Firstly, we have no idea what the students were consuming throughout the rest of the day. All we have is milk consumption at lunchtime over three days. There is no way we can conclude from this information that students were consuming inadequate calcium when they were only offered white milk. We also can not conclude that they were consuming sufficient calcium when they were offered both flavoured and white milk.

Secondly, of course children are going to choose chocolate milk over white milk when it’s offered. Chocolate milk is far tastier than white milk.

Thirdly, a 9% decrease in milk consumption isn’t really that much. When you think about it, this was after one day. What might happen if children were only offered white milk over a longer period of time? Perhaps their consumption of white milk would increase.
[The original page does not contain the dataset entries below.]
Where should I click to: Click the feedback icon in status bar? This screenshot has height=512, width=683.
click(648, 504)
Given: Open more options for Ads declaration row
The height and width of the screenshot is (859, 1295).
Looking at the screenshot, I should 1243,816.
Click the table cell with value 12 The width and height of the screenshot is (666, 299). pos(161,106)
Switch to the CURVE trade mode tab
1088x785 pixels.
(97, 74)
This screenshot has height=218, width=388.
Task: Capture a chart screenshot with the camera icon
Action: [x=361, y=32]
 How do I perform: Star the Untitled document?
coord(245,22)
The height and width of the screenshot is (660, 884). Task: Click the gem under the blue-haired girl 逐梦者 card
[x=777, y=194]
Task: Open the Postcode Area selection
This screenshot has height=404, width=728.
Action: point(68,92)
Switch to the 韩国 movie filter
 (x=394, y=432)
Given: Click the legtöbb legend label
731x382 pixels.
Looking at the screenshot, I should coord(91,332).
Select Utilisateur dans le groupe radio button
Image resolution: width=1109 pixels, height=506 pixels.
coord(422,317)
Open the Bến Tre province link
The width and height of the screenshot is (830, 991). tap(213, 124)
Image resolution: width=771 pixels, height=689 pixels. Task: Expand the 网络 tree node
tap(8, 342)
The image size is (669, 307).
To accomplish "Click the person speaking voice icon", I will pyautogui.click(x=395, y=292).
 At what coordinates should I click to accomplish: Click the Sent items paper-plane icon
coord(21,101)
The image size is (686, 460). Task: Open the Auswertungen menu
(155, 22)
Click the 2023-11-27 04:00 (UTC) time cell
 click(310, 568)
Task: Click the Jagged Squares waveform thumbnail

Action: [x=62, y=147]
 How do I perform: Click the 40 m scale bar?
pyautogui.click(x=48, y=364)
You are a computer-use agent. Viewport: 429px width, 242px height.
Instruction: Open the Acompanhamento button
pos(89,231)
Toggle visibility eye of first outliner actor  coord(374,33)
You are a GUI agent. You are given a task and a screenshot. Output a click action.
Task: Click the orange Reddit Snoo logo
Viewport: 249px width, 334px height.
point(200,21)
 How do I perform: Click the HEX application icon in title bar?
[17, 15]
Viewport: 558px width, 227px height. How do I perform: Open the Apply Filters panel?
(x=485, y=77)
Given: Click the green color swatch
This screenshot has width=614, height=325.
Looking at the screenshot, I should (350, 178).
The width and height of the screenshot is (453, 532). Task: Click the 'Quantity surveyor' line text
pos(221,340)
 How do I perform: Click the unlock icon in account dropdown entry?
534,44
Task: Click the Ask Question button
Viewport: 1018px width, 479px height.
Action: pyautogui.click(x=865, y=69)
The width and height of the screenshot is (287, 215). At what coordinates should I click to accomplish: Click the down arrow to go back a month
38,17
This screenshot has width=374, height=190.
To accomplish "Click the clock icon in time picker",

Why is it always argued that children need to have flavoured milk for them to drink it? Should we be sweetening everything to make it more palatable to them? If we never offered them chocolate milk in the first place we wouldn’t have this problem.

 

The paper indicates that many people believe that chocolate milk is contributing to the obesity epidemic and this is why we must stop serving it in schools. Chocolate milk is not single-handedly making children obese. I think the problem is more that we are constantly feeding children products that are filled with added sweeteners, sodium, and flavouring to get them to eat them. This is setting them up for a lifetime of dependence on the food industry trifecta of sugar, salt, and fat. We need to break the cycle. We need to be grown-ups and start deciding what our children eat and drink rather than letting the food industry make that decision for us.